Repetitive transcranial magnetic stimulation (rTMS)

Answer 28

• Involves the noninvasive delivery of repetitive magnetic pulses at either high frequencies (e.g., five pulses per second) or low frequen­cies (e.g., less than one pulse per second) to specific cortical areas—usually the prefrontal cortex.
• High ­frequency rTMS and low­ frequency rTMS are believed to stimulate and inhibit, respec­tively, activity within those brain regions to which they are ap­plied.
• Meta­-analyses have shown reliable improvement of depressive symptoms after either low­ frequency or high-­frequency rTMS when compared with sham rTMS.

Question 29

Deep brain stimulation

Answer 29

Chronic brain stimula­tion through an implanted electrode –>

Lozano and colleagues (2008) implanted the tip of a stimulation elec­trode into an area of the white matter of the anterior cingulate gyrus in the medial prefrontal cortex.

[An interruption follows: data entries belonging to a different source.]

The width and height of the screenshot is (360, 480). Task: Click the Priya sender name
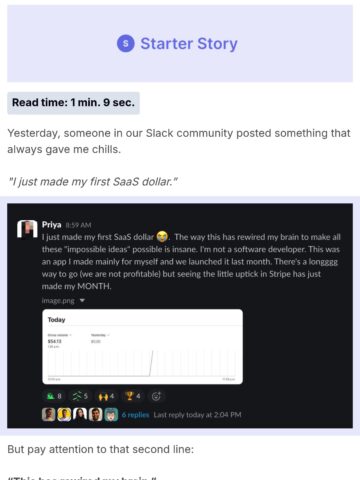pyautogui.click(x=51, y=225)
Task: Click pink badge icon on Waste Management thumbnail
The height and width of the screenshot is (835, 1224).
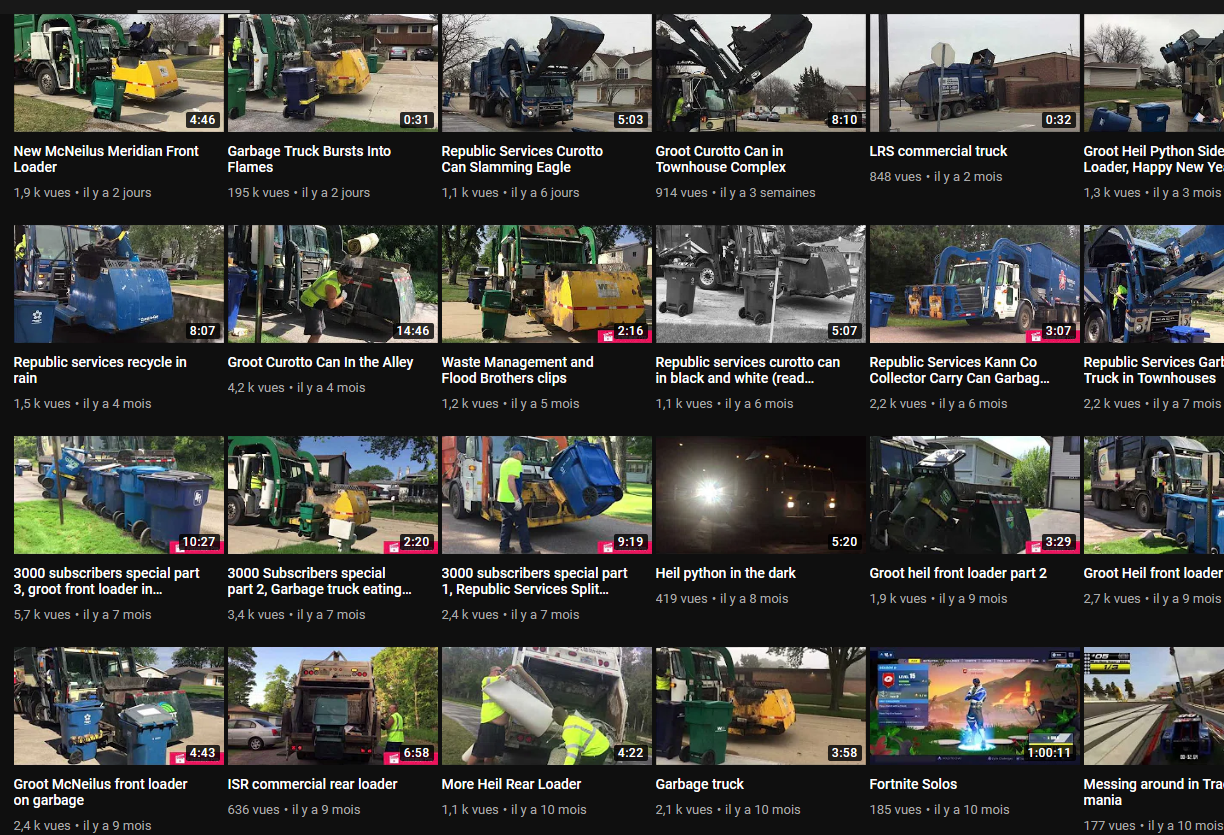Action: pos(606,332)
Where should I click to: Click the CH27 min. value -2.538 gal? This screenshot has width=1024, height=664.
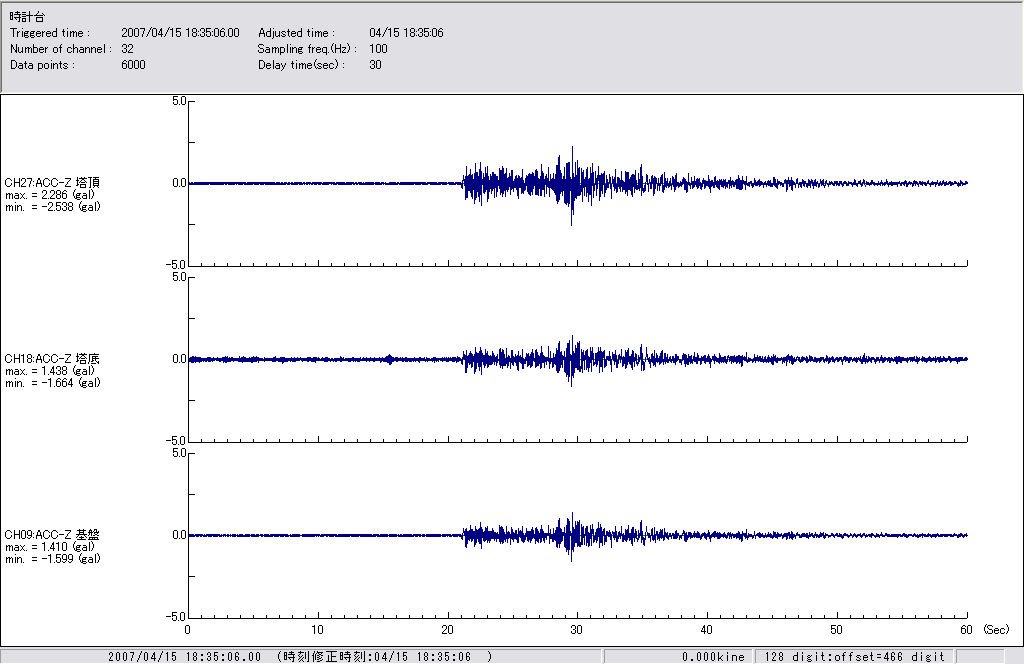[x=52, y=207]
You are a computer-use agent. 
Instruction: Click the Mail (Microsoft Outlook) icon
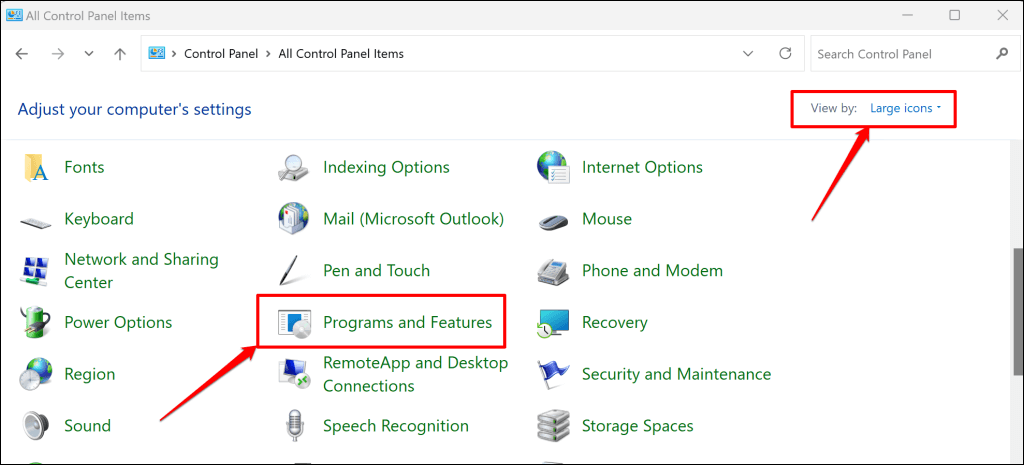pos(294,219)
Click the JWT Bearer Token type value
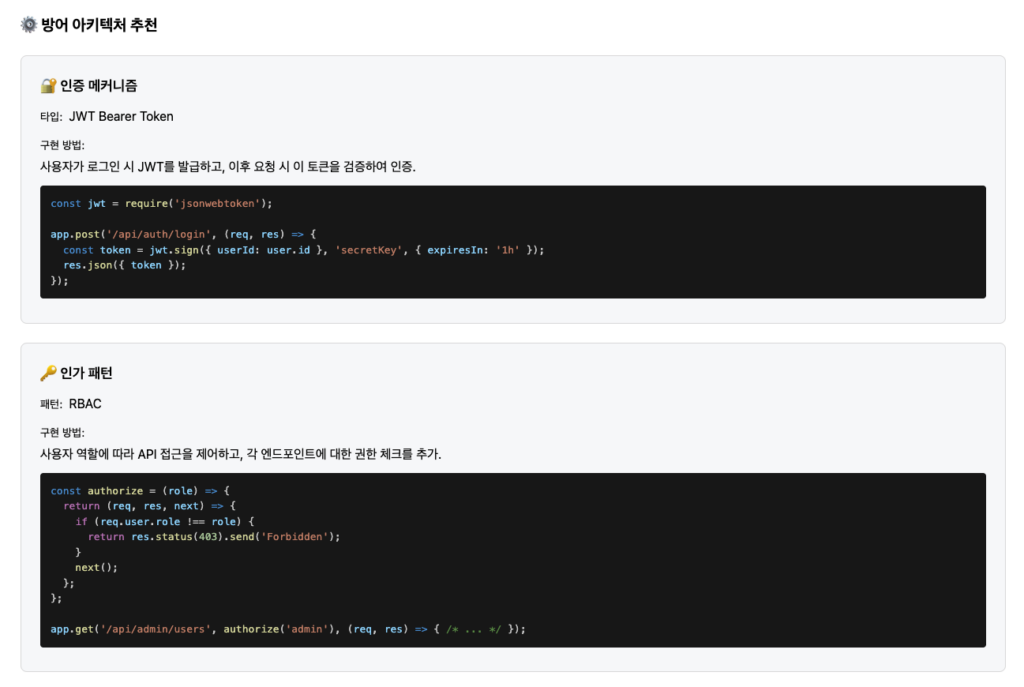 point(121,116)
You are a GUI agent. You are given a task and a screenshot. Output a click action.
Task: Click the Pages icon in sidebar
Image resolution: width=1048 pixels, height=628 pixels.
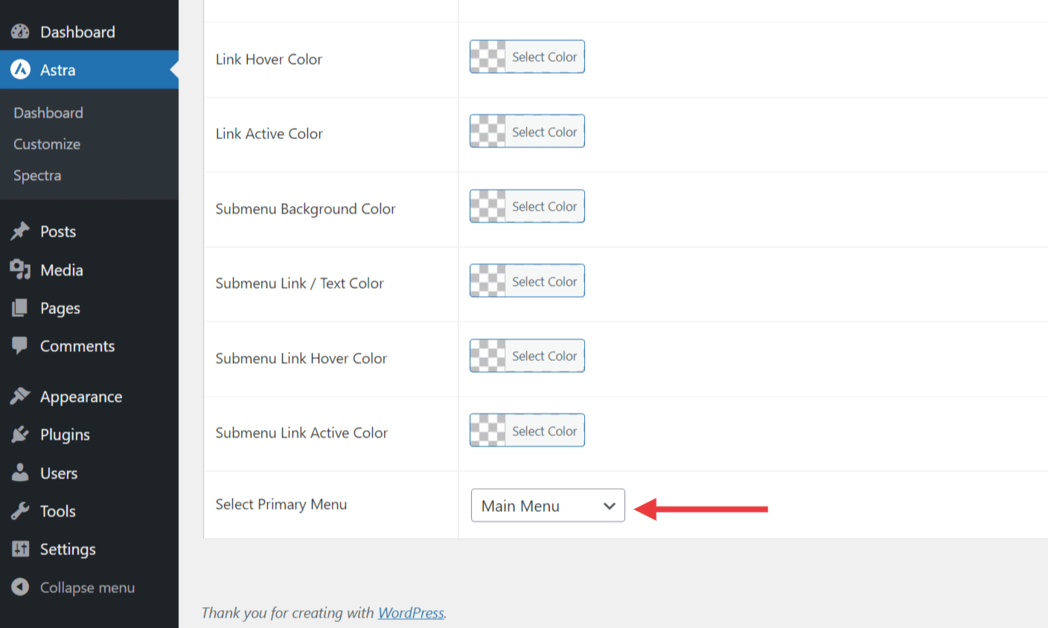pyautogui.click(x=20, y=308)
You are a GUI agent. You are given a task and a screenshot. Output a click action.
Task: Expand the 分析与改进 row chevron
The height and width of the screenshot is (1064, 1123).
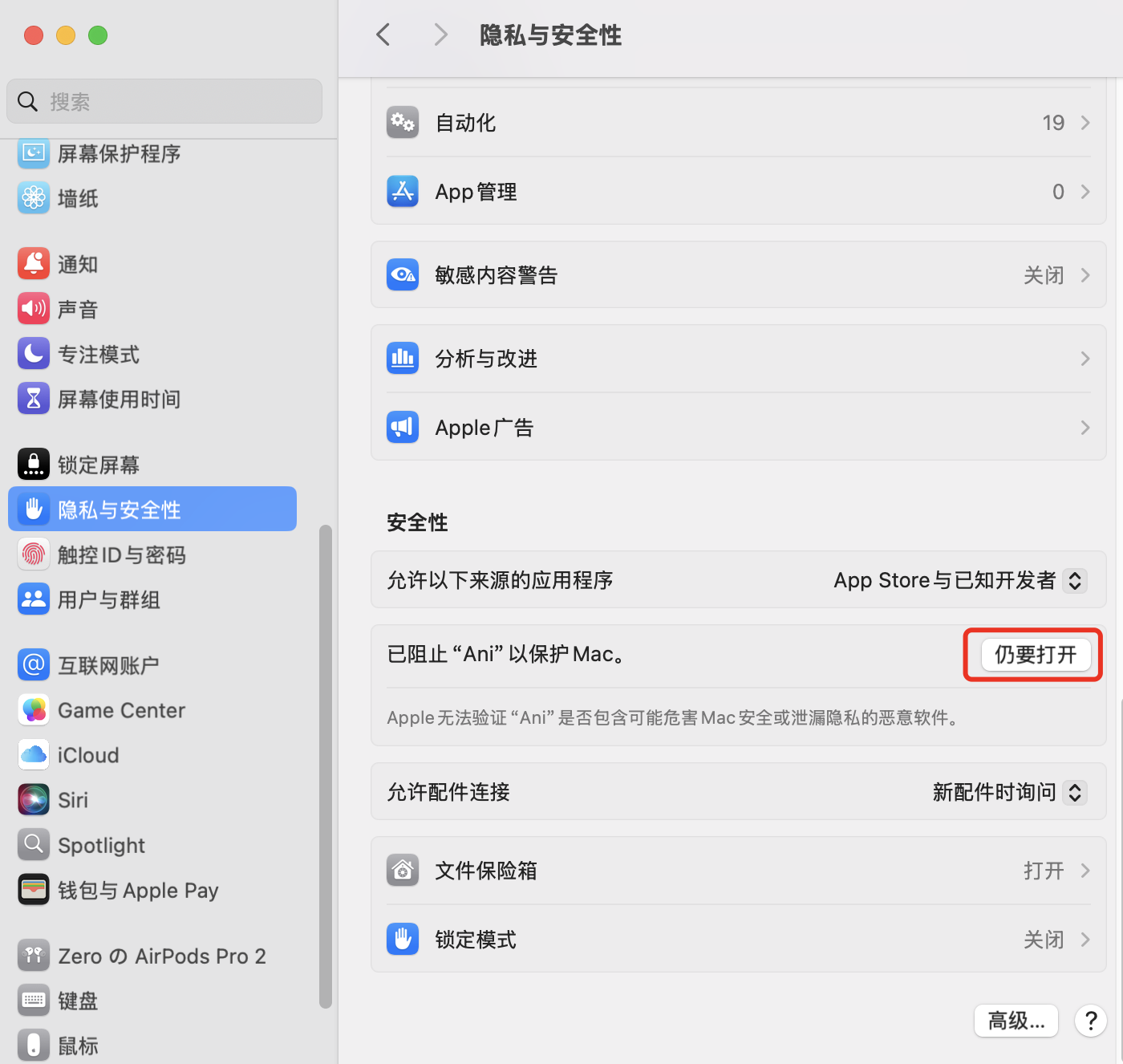(1085, 359)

Electrode delivered continual pulses of electrical stimulation that could not be detected by the patients. The results were strikingly positive.

Question 30

Remarkable popularity of fluoxetine and other SSRIs is attributable to two things:

Answer 30

1. Have fewer side effects than tricyclics and MAO inhibitors
2. Act against a wide range of psychological disorders in ad­dition to depression.